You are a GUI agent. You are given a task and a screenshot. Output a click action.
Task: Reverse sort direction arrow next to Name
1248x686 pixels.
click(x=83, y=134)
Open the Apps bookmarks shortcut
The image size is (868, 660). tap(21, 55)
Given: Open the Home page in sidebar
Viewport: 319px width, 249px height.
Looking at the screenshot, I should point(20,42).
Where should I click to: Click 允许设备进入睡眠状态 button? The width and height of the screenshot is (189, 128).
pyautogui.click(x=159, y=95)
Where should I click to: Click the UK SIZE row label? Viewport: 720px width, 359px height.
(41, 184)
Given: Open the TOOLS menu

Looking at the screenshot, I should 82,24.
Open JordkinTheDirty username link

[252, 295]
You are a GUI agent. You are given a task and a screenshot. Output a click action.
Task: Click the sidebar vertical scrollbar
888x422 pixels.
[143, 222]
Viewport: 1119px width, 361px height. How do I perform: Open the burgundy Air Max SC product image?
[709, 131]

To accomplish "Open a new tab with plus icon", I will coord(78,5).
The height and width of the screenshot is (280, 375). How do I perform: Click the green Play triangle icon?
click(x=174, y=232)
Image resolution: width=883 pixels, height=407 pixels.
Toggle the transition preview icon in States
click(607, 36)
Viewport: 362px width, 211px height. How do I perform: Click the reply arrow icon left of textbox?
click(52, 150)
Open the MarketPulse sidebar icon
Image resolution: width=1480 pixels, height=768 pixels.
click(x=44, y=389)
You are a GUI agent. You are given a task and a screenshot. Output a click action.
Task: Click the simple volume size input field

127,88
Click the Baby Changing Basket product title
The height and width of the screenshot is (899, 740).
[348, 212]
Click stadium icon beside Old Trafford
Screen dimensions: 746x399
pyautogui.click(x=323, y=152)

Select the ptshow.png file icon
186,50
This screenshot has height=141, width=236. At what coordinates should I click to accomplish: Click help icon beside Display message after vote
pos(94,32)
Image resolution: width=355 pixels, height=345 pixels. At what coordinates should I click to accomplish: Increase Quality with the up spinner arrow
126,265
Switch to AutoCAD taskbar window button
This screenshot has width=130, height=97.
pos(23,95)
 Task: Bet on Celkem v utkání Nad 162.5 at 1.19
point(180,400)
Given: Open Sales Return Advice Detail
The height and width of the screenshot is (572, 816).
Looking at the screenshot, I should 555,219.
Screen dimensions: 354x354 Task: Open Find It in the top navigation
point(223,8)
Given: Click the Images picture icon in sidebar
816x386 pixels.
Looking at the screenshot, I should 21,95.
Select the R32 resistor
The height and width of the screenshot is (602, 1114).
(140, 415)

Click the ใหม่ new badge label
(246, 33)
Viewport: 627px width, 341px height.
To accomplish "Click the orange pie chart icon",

_EXERCISE REQUIREMENTS:_ Return only this span, exactly: the line that contains "Image resolution: width=355" and all lines after it to the end of the records.

_EXERCISE ANSWER:_
Image resolution: width=355 pixels, height=345 pixels. At what coordinates should I click to accomplish: Increase Quality with the up spinner arrow
126,265
Switch to AutoCAD taskbar window button
This screenshot has width=130, height=97.
pos(23,95)
 Task: Bet on Celkem v utkání Nad 162.5 at 1.19
point(180,400)
Given: Open Sales Return Advice Detail
The height and width of the screenshot is (572, 816).
Looking at the screenshot, I should 555,219.
Screen dimensions: 354x354 Task: Open Find It in the top navigation
point(223,8)
Given: Click the Images picture icon in sidebar
816x386 pixels.
Looking at the screenshot, I should 21,95.
Select the R32 resistor
The height and width of the screenshot is (602, 1114).
(140, 415)

Click the ใหม่ new badge label
(246, 33)
Viewport: 627px width, 341px height.
To accomplish "Click the orange pie chart icon",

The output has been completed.